# Exercise prompt:
Pull out the stretch of the records from the beginning through the line containing "page-heading: 情報の入力 is", both ends included, and reproduce those lines word for word. Leave the pictures out of your answer.

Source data
########################################

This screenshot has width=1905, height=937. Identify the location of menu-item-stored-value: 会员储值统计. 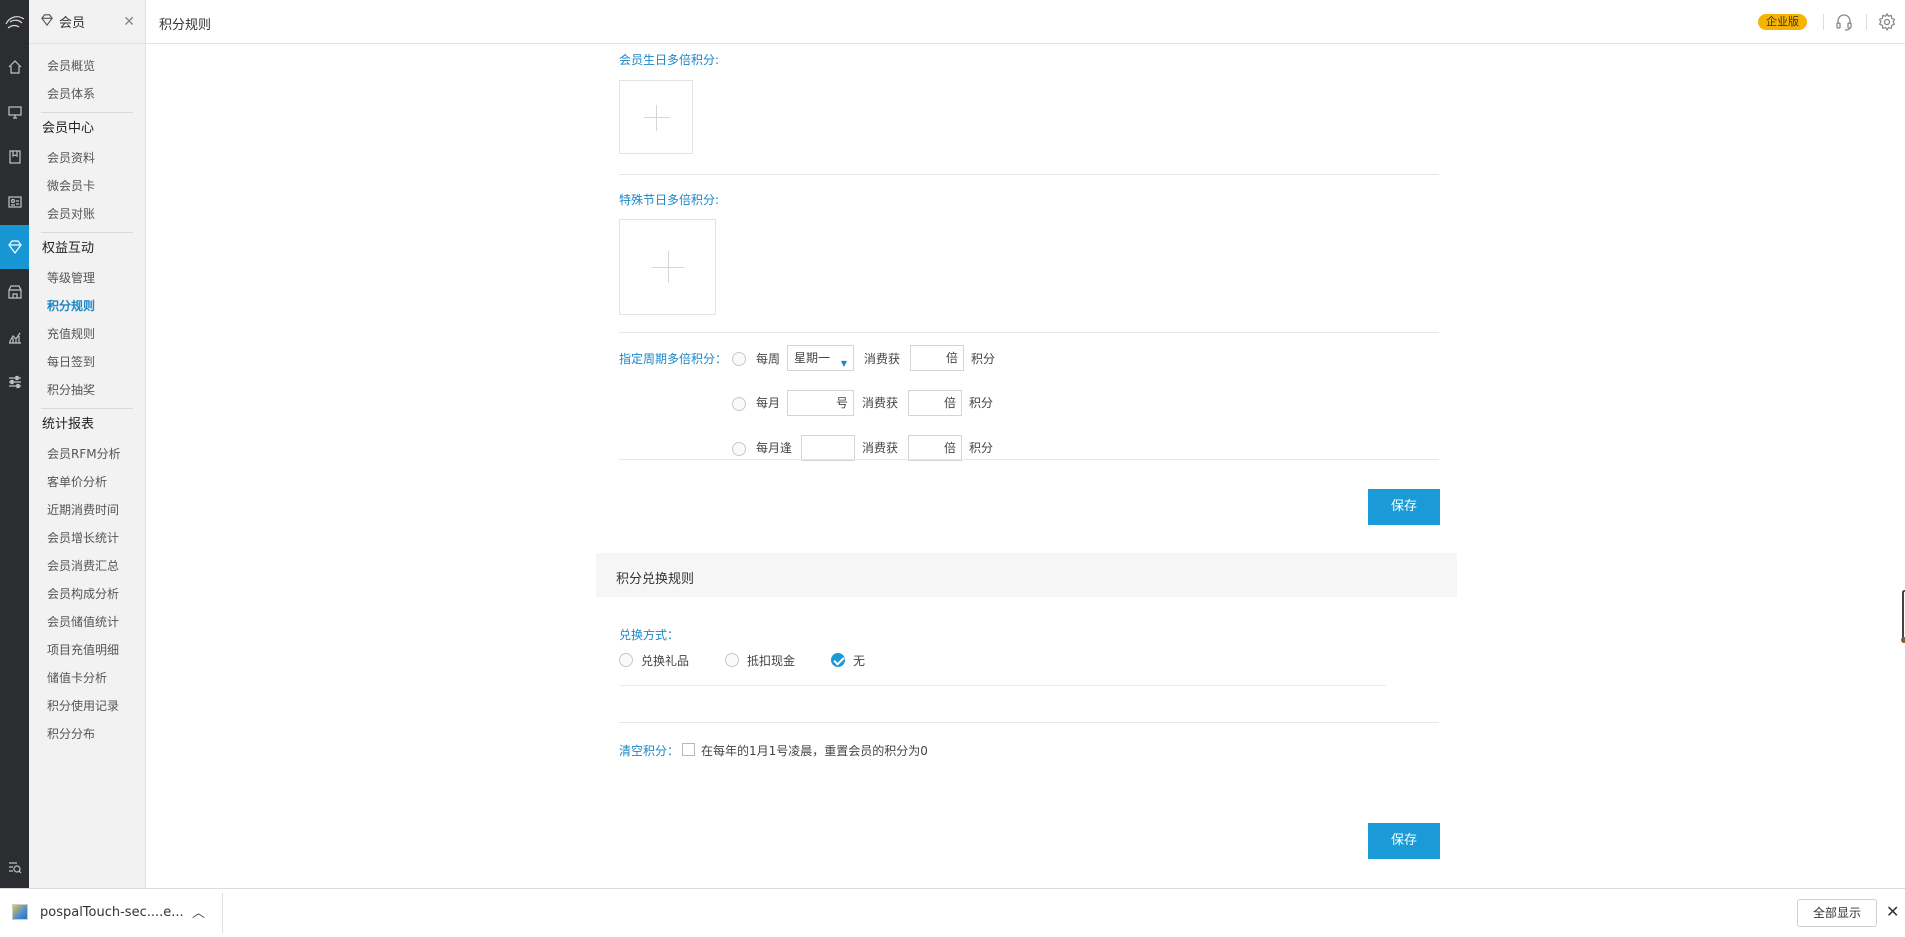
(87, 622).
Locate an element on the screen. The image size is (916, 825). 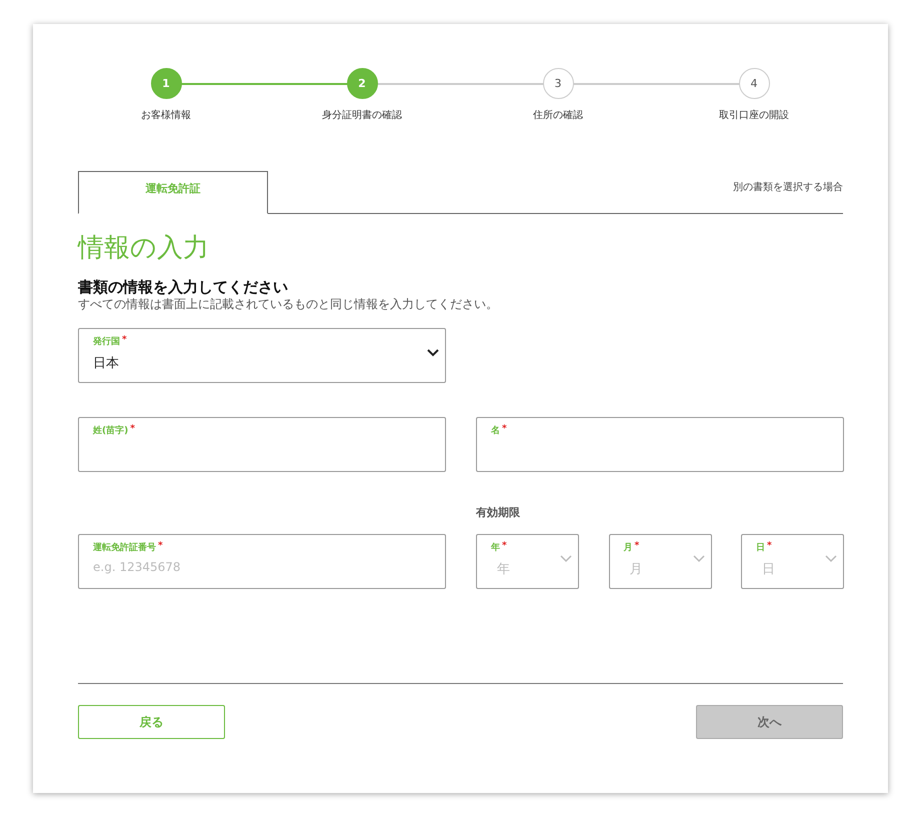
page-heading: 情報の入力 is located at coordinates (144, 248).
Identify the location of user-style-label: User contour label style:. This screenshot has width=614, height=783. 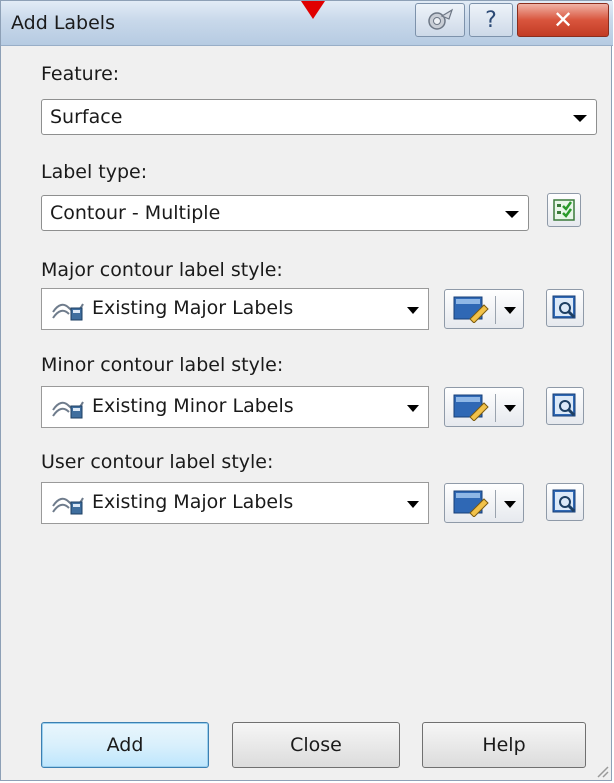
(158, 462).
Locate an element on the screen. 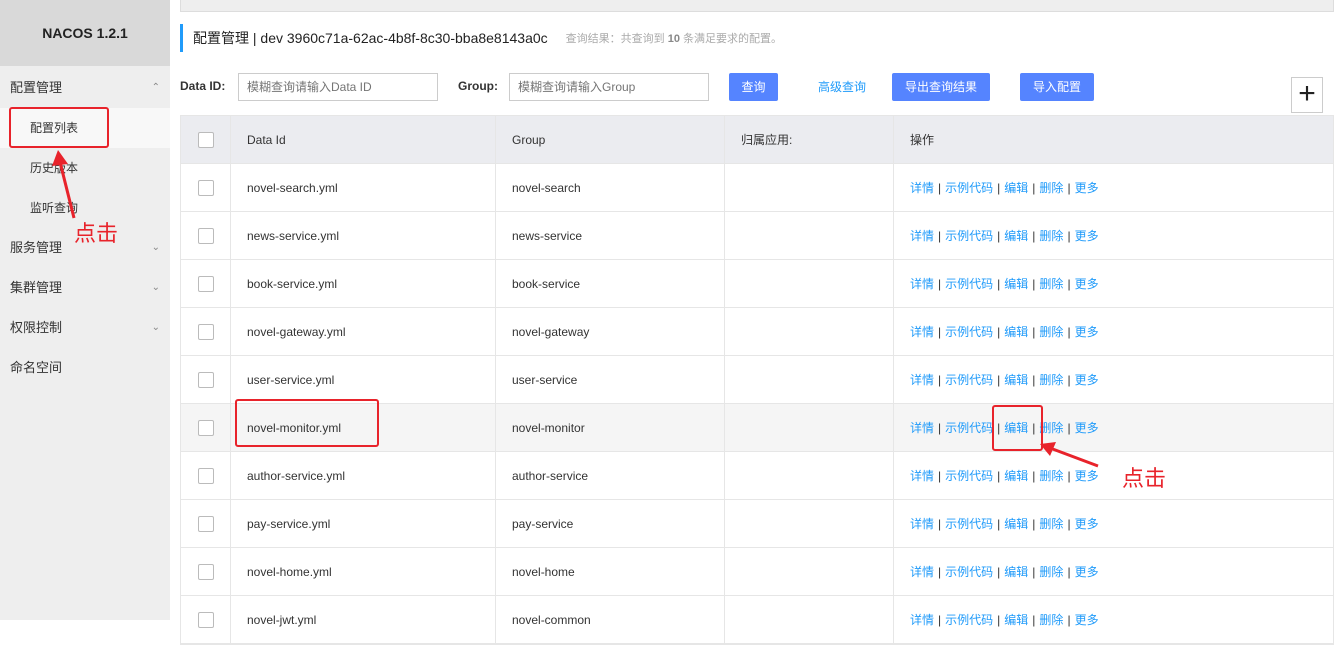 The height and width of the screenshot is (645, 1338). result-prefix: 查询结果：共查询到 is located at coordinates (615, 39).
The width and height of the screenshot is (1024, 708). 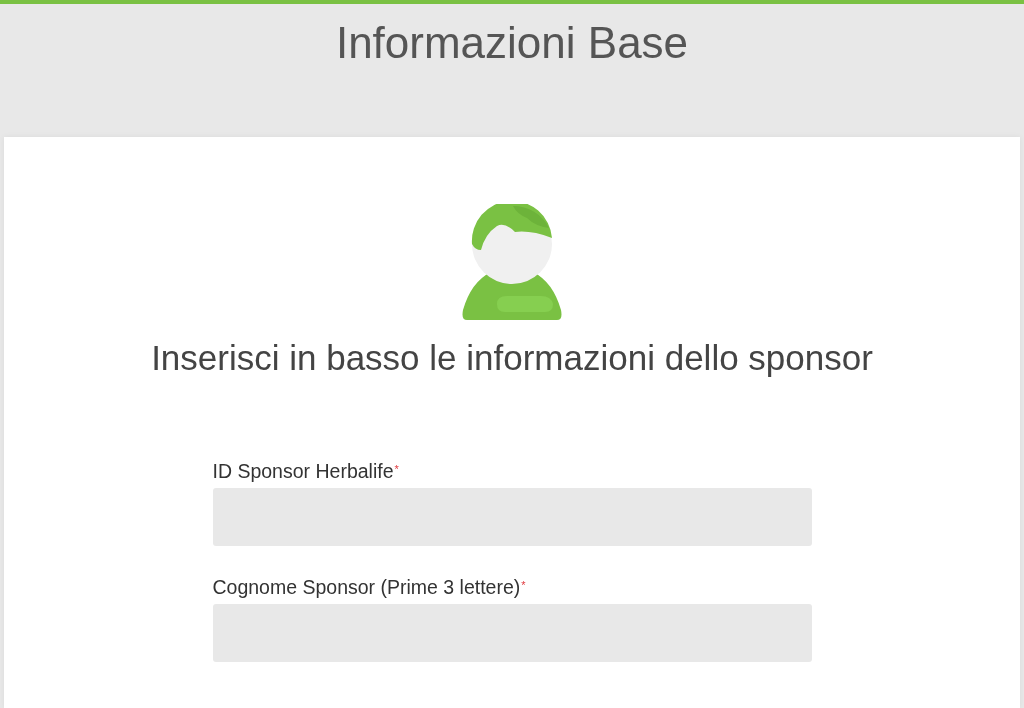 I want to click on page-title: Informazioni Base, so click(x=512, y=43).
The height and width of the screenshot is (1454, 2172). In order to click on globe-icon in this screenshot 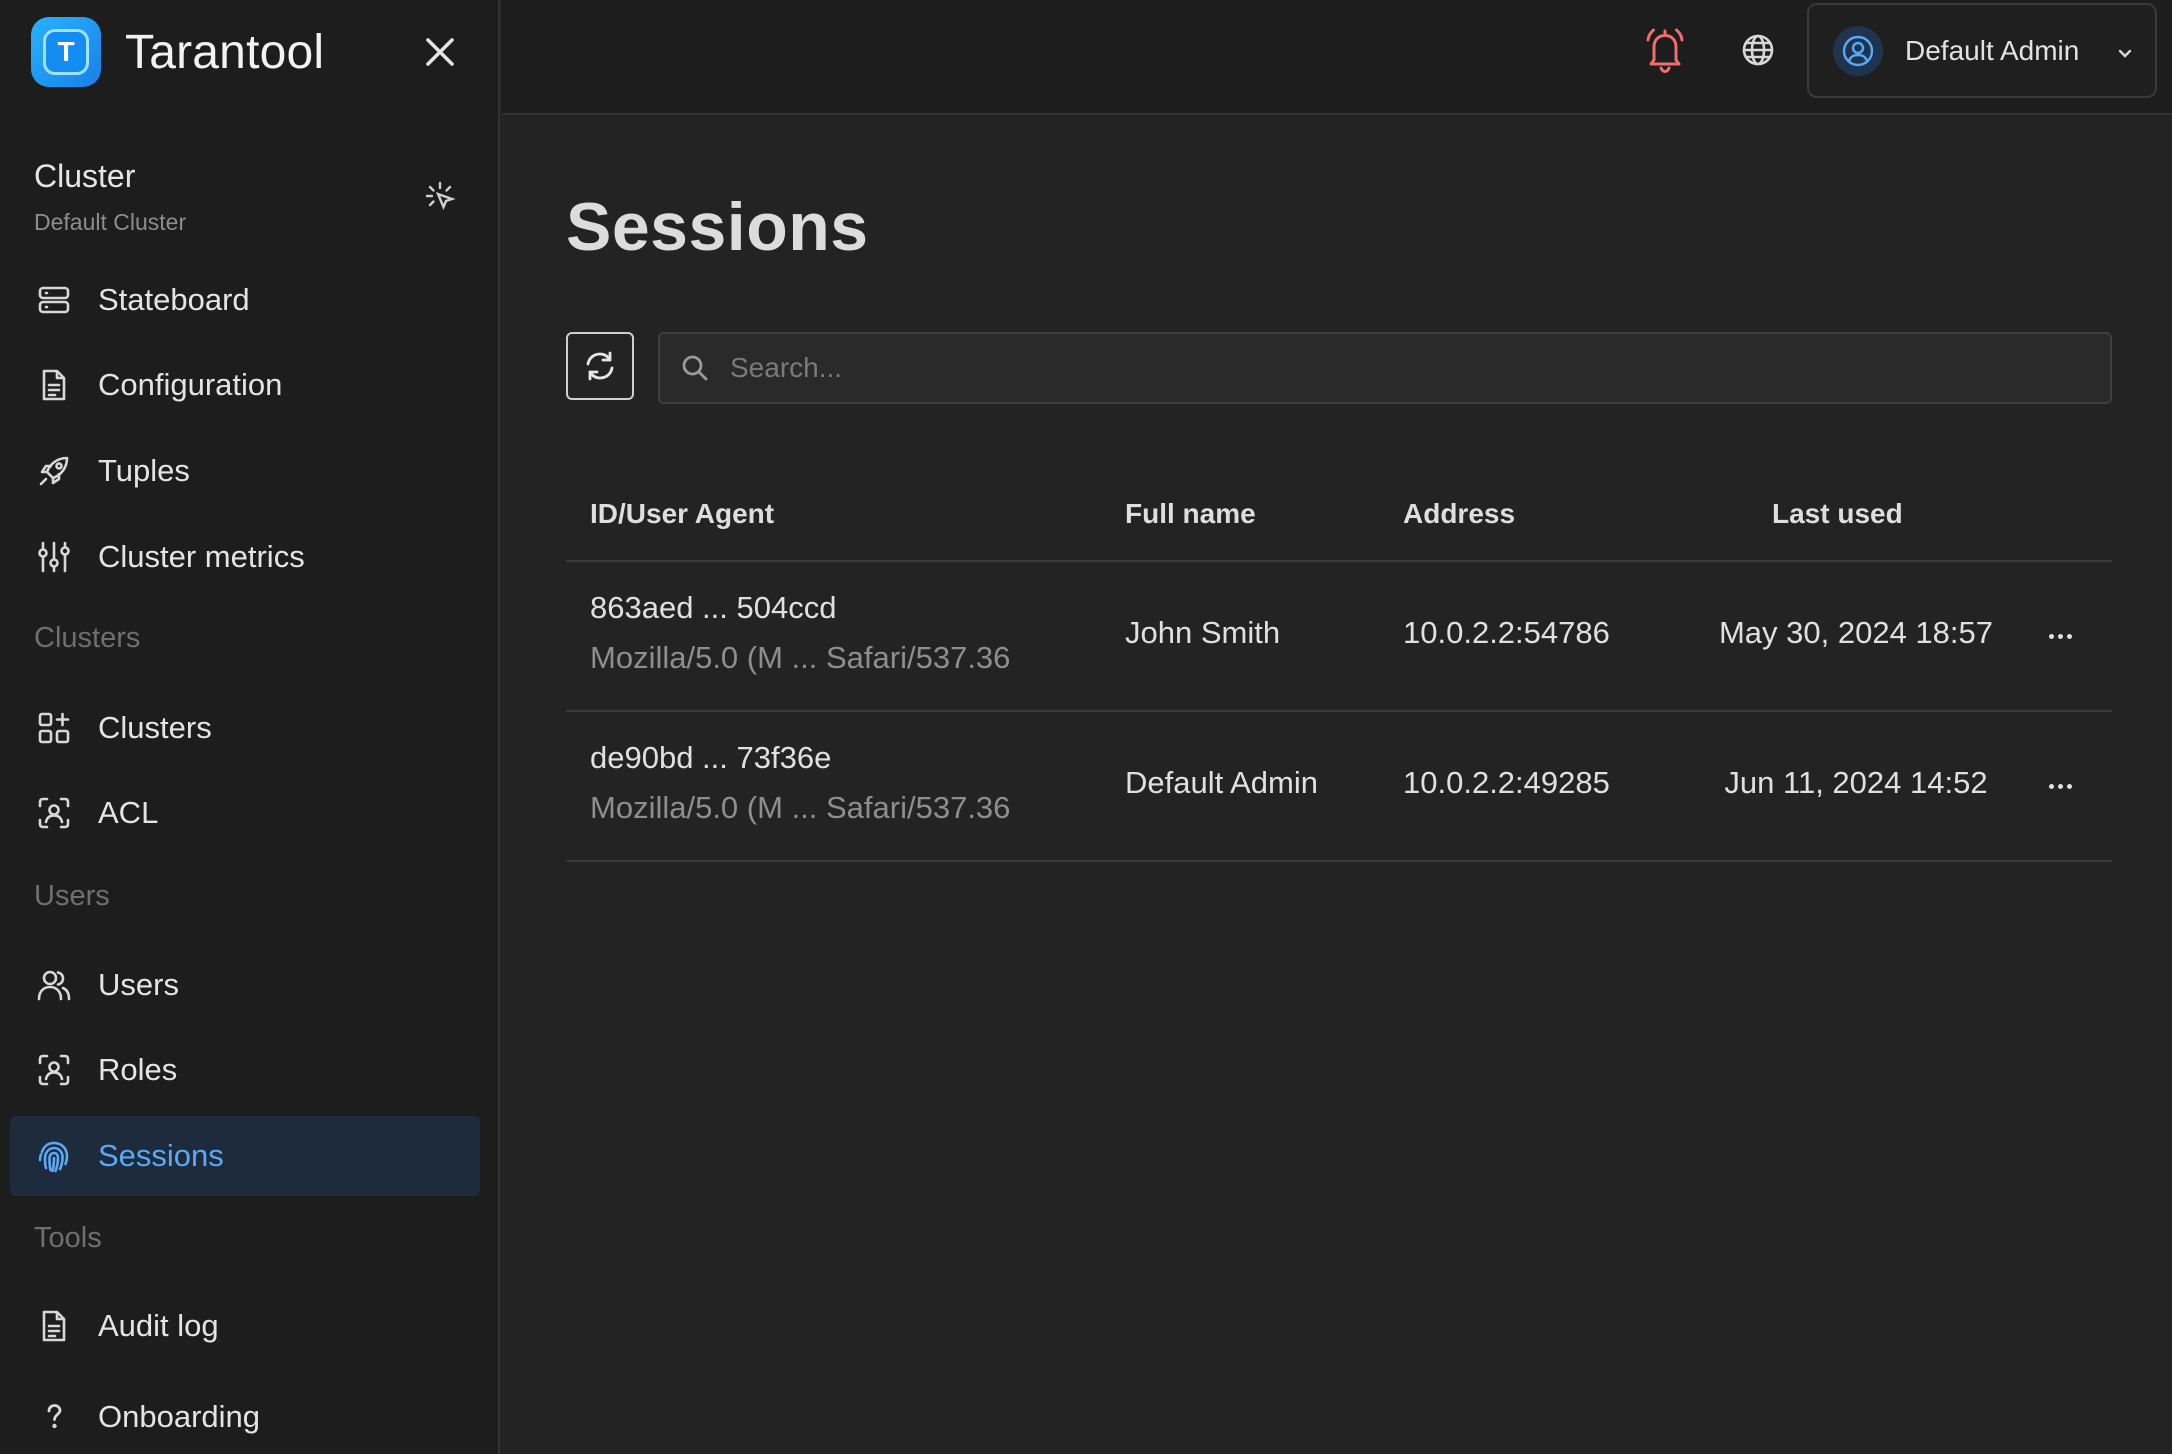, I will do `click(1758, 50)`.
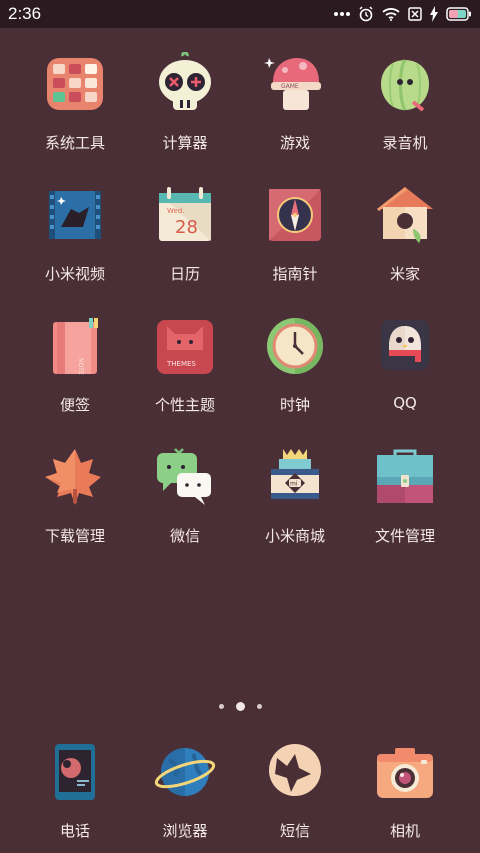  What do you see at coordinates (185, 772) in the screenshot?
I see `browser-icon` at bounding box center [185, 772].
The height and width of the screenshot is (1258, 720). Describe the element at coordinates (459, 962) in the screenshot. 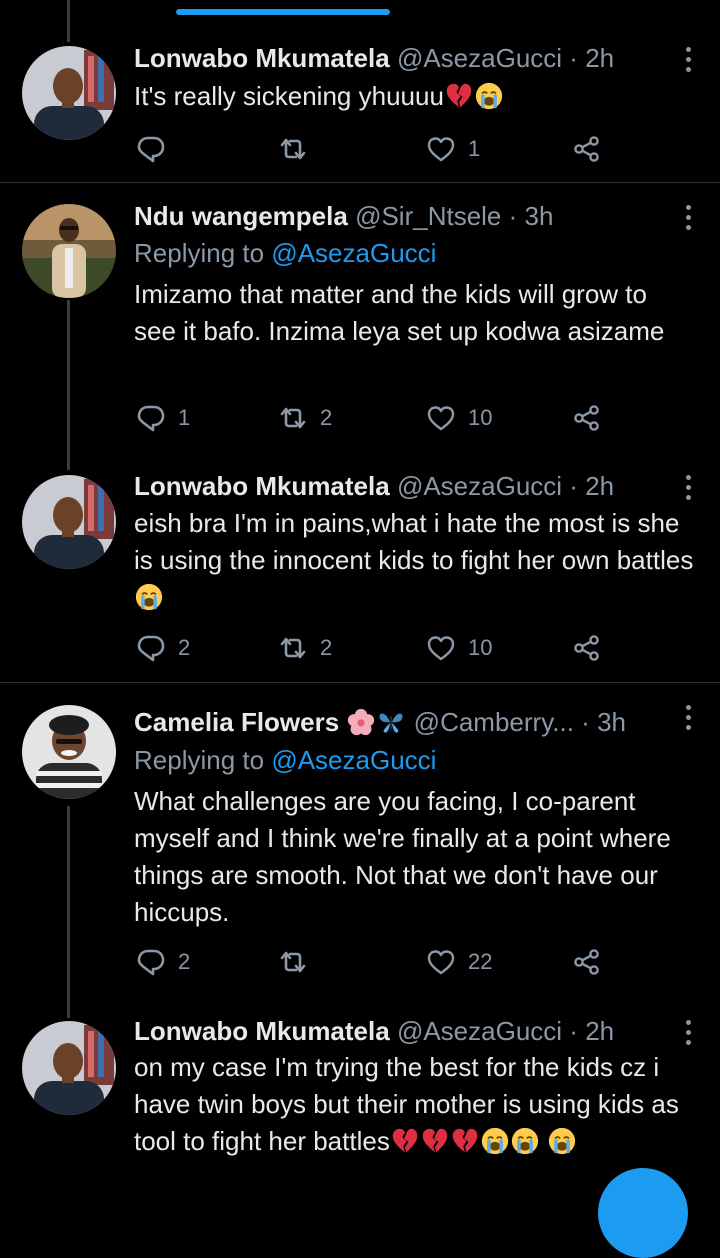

########################################

# Written answer:
This screenshot has width=1905, height=937. Identify the location of menu-item-stored-value: 会员储值统计. 
(87, 622).
Locate an element on the screen. The image size is (916, 825). 
page-heading: 情報の入力 is located at coordinates (144, 248).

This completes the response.